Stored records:
+++
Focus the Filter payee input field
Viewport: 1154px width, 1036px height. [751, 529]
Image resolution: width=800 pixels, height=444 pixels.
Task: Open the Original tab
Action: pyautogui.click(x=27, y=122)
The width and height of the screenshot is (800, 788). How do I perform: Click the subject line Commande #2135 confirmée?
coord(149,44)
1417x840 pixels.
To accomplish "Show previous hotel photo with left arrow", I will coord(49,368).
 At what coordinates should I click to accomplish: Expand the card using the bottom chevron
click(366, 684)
+++
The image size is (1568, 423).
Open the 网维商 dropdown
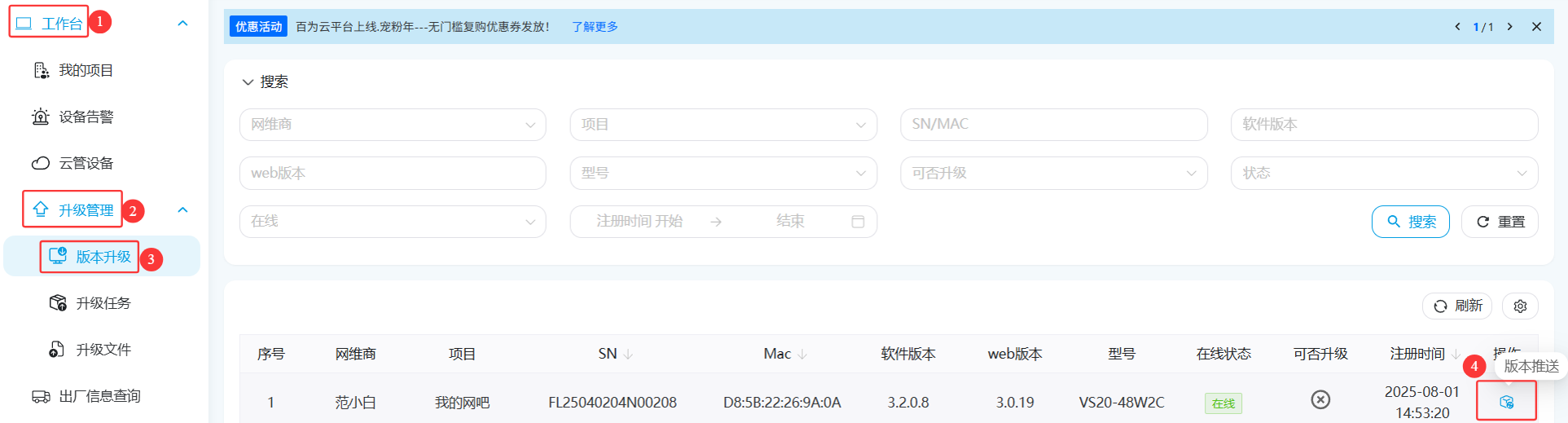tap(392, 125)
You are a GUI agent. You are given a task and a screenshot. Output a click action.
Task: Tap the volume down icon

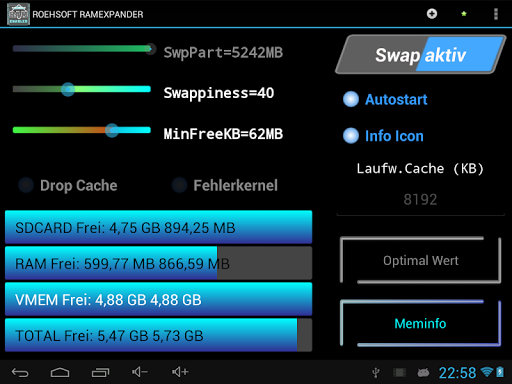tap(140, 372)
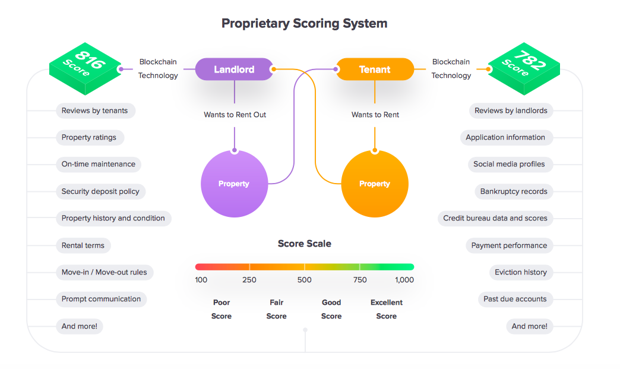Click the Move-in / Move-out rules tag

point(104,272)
+++
● Work order
Start with the line above that contains "Focus the Filter payee input field" and end with the line that contains "1417x840 pixels.". Write out those lines exactly, and only those.

● Answer to this problem
Focus the Filter payee input field
Viewport: 1154px width, 1036px height. [751, 529]
Image resolution: width=800 pixels, height=444 pixels.
Task: Open the Original tab
Action: pyautogui.click(x=27, y=122)
The width and height of the screenshot is (800, 788). How do I perform: Click the subject line Commande #2135 confirmée?
coord(149,44)
1417x840 pixels.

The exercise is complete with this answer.